In Codex and the API, GPT-5.4 is the first general-purpose model released with native, state-of-the-art computer-use capabilities. Agents can operate computers, navigate applications, fill forms, and carry out complex workflows across software environments — a capability previously limited to specialized models.
On OSWorld-Verified, which tests real-world computer interaction, GPT-5.4 achieves 75.0% success rate — surpassing human performance benchmarked at 72.4%. On GDPval, which evaluates professional knowledge work across 44 occupations, it matches or exceeds industry professionals in 83.0% of comparisons.

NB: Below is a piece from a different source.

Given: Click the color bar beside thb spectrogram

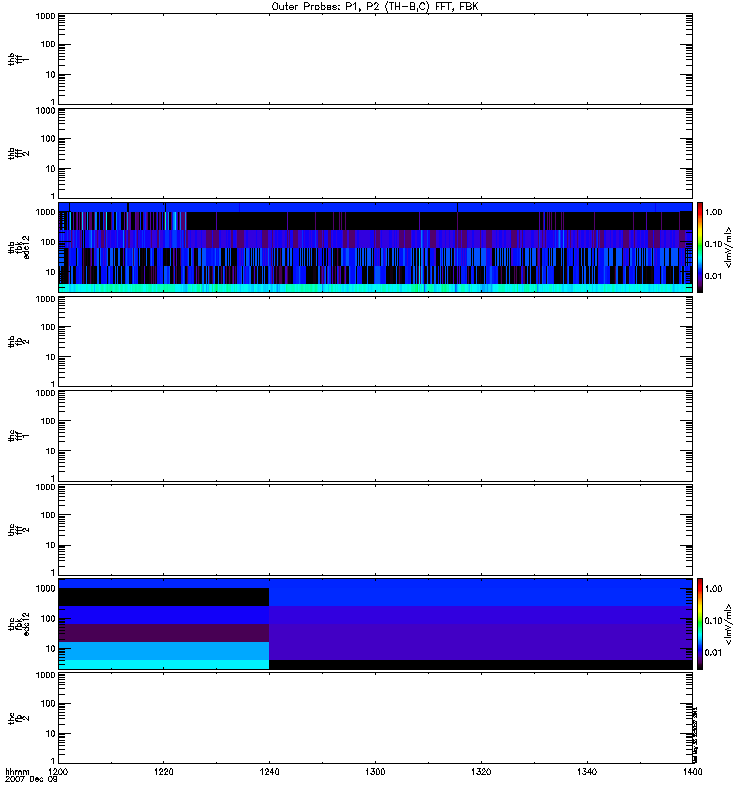Looking at the screenshot, I should click(x=701, y=247).
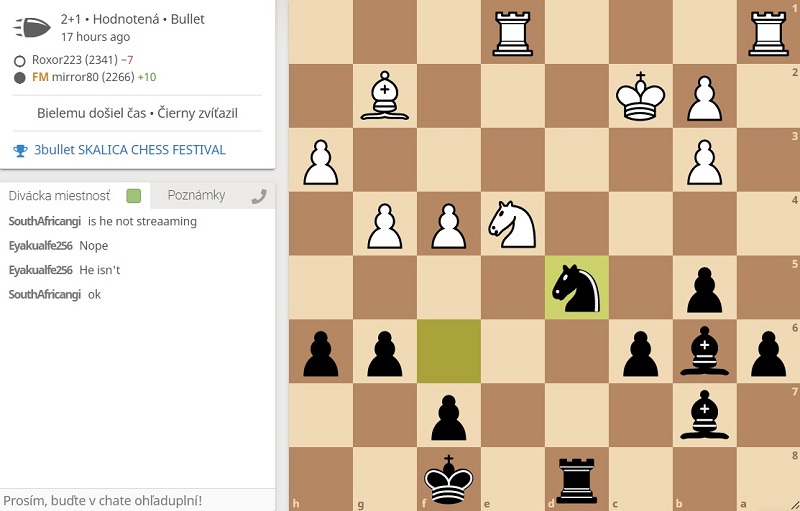
Task: Select the white bishop on g2
Action: point(384,97)
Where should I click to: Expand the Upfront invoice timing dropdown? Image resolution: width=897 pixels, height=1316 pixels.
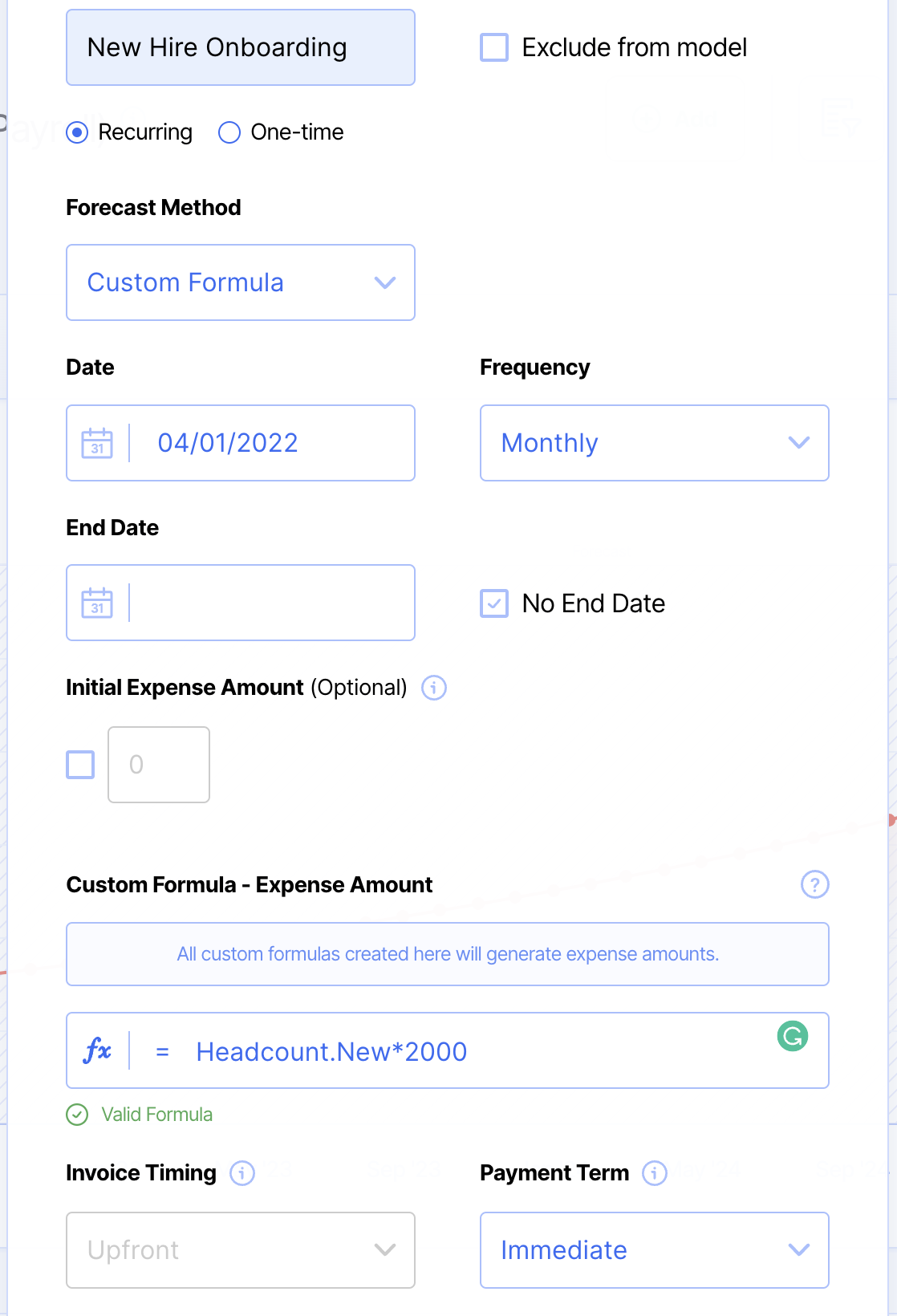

Supports up to 1 million tokens of context, allowing agents to plan, execute, and verify tasks across long horizons. Adds an upfront thinking plan for midcourse adjustments and solves problems with significantly fewer tokens than GPT-5.2.
OpenAI's most factual model to date, with individual claims 33% less likely to be false and full responses 18% less likely to contain errors compared to GPT-5.2. This represents a meaningful step toward reducing hallucinations in production use.